The strongest part of a bottle, apparently, is the neck. I’d never thought of this (why would I?), but the fact struck me yesterday…

Capitalist society leaves a trail of garbage in its wake – we all know this. But have we ever been to a landfill? Have we seen the poor kids who crawl those mountains, scavenging for treasures? I’ll be honest, I haven’t. But as of yesterday, I have been to Dead Horse Bay.

It’s a small stretch of beach, southeast of New York City. As part of the Marine Park, it’s something of a natural reserve area: there’s a couple of trails through the trees, and overall it’s a very cosy piece of nature. But then you get to the beach.

Burnt-out husks of motorboats are scribbled with grafitti. The sand is speckled with shards of glass, pottery, plates, plastic, bubble wrap, starbucks cups, coke cans. And tons, loads of bottlenecks. The rest of the bottle shatters and becomes mere shards, but the neck remains the only recognizable part of these premature archeological artefacts. A tree on the edge of the beach, lushly decorated by someone with multi-colored bottles and glass shards. A cupboard, almost completely submerged in the sand. A hundred meters further, the beach is no longer made of sand, but of old -some still intact – glass bottles. Perfume, medicine, Coke, Pepsi, Dr. Pepper, Fanta, Gatorade,… It might just be me and Kris, but this was a true treasure hunt. We spent hours on this godforsaken beach. Each time the waves rolled back, you’d hear a distinct tinkling sound. The tinkling of glass shards, washed back and forth in the surf. Finding unseemly treasures amongst the refuse of the Great City, with bottles dating back to the sixties. In the light of the setting sun, the beach transmuted into a multi-colored sparkling jewelry counter.

We’d had some beers before, which seemed like the appropriate state of mind to browse this strange boutique – but being a mudlark on a New York beach is thirsty work, and there was no bar or liquor store within a few kilometres. And then, suddenly, there’s two unopened cans of Modelo Lager in the sand. Straight in our path, only TWO of them. No way these are still good, right?
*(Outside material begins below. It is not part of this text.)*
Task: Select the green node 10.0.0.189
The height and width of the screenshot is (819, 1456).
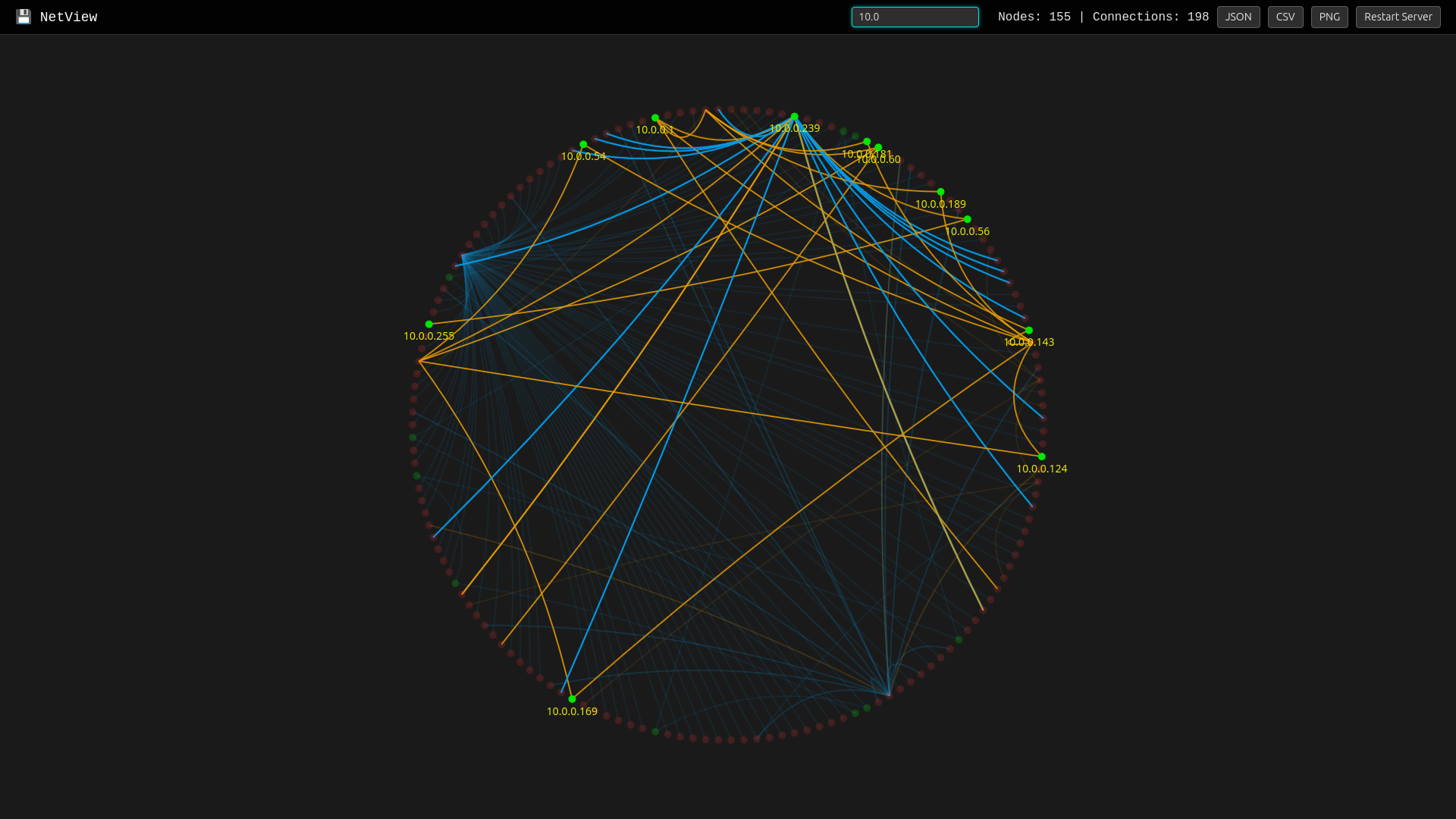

They looked slightly dented and scratched, and they’d been warmed by the sun for at least a couple of weeks – definitely gone bad by now… But of course our curiosity got the better of us, and – sniff – it smells alright, and – gulp – doesn’t taste bad…
The universe says “Here you go guys, this one’s on me.”

If this is what lies in the wake of capitalism, I’ve seen worse postapocalyptic visions.